'''

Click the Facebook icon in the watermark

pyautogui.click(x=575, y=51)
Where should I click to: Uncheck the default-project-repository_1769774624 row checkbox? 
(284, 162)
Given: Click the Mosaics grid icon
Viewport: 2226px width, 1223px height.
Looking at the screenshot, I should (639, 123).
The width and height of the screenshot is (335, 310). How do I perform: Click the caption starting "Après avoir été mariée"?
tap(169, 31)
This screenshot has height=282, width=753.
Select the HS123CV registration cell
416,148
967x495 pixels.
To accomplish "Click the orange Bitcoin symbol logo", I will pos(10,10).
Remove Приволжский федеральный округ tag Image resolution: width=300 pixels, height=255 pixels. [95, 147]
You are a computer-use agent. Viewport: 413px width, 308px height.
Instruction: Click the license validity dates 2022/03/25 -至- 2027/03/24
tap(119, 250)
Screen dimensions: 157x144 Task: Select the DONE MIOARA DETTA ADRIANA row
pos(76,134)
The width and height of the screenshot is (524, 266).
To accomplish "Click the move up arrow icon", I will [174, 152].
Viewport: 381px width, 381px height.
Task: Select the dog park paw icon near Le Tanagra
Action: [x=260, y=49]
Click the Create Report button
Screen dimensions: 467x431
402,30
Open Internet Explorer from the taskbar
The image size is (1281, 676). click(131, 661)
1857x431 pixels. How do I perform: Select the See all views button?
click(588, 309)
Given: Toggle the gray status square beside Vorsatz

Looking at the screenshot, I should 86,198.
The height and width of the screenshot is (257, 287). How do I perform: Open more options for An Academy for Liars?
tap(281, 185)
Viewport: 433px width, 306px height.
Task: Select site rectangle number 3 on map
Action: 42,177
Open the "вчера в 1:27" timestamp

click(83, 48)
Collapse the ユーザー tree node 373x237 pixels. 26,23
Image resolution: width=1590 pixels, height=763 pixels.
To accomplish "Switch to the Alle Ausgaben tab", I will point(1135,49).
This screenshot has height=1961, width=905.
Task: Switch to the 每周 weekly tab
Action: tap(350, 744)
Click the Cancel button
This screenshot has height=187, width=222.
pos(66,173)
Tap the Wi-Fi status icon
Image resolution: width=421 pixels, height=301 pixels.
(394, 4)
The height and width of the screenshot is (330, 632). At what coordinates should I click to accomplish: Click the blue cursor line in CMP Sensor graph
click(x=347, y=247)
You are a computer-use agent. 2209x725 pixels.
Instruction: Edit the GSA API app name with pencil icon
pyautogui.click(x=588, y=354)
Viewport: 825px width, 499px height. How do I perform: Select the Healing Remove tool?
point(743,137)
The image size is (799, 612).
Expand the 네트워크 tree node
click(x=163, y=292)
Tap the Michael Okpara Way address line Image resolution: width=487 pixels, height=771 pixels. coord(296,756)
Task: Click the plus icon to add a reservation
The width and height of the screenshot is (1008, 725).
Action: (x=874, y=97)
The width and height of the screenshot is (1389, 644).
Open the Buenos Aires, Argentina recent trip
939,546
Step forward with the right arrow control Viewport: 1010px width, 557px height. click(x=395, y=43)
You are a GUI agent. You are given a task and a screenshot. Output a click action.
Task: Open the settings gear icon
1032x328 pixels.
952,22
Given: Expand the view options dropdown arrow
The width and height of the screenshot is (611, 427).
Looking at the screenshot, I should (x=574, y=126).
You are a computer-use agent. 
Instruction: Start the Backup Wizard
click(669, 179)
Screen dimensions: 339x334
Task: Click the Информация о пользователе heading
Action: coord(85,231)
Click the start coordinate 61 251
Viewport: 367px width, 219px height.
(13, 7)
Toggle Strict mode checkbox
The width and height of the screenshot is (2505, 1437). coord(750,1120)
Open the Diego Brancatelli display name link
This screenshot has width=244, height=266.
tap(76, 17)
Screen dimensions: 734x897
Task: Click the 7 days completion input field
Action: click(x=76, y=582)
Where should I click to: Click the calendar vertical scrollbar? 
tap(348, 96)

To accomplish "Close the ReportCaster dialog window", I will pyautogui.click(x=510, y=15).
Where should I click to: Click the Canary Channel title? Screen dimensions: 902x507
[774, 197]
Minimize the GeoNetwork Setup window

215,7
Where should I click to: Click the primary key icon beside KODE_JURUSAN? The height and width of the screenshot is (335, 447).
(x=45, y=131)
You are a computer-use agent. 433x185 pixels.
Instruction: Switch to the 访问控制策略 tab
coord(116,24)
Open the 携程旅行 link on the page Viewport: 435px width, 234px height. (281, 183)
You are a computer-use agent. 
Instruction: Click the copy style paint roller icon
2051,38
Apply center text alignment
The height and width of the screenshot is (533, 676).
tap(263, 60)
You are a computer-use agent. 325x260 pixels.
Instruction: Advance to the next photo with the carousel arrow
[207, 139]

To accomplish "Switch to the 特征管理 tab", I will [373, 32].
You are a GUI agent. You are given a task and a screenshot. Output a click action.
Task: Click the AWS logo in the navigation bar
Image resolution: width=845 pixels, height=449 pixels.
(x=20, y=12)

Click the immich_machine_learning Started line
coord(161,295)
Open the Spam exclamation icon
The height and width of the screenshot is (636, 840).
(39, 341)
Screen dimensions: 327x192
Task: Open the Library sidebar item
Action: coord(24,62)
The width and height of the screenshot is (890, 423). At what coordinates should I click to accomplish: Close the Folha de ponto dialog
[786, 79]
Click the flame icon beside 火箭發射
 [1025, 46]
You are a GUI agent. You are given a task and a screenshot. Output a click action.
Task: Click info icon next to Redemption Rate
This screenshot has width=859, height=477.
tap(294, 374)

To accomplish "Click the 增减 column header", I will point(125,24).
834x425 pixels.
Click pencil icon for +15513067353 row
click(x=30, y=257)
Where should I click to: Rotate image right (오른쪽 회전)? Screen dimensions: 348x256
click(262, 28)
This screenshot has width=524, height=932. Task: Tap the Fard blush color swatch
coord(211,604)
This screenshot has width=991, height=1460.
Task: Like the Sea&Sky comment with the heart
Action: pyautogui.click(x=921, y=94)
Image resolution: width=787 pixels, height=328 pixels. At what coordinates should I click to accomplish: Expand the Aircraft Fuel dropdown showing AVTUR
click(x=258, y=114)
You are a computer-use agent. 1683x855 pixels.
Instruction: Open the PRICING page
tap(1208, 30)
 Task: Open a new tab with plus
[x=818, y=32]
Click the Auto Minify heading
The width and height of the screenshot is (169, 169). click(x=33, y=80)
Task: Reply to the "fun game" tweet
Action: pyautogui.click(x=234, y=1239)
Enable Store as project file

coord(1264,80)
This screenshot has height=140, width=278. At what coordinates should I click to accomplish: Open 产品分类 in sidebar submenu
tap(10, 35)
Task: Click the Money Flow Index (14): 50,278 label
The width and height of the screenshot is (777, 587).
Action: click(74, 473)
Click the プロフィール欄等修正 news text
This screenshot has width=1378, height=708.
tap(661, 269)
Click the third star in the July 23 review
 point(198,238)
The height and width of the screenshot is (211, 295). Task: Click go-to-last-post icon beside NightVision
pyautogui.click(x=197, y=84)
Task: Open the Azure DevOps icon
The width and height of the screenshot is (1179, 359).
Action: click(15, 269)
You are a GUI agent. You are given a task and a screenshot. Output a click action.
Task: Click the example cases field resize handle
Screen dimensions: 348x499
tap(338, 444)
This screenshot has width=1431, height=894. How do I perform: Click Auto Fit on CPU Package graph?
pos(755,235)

'''

▸ Request
Transcribe the lines of the listing above without changes, from the line with "Where should I click to: Click the primary" to the line with "(x=20, y=12)", both included.

▸ Written reply
Where should I click to: Click the primary key icon beside KODE_JURUSAN? The height and width of the screenshot is (335, 447).
(x=45, y=131)
You are a computer-use agent. 433x185 pixels.
Instruction: Switch to the 访问控制策略 tab
coord(116,24)
Open the 携程旅行 link on the page Viewport: 435px width, 234px height. (281, 183)
You are a computer-use agent. 
Instruction: Click the copy style paint roller icon
2051,38
Apply center text alignment
The height and width of the screenshot is (533, 676).
tap(263, 60)
You are a computer-use agent. 325x260 pixels.
Instruction: Advance to the next photo with the carousel arrow
[207, 139]

To accomplish "Switch to the 特征管理 tab", I will [373, 32].
You are a GUI agent. You are given a task and a screenshot. Output a click action.
Task: Click the AWS logo in the navigation bar
Image resolution: width=845 pixels, height=449 pixels.
(x=20, y=12)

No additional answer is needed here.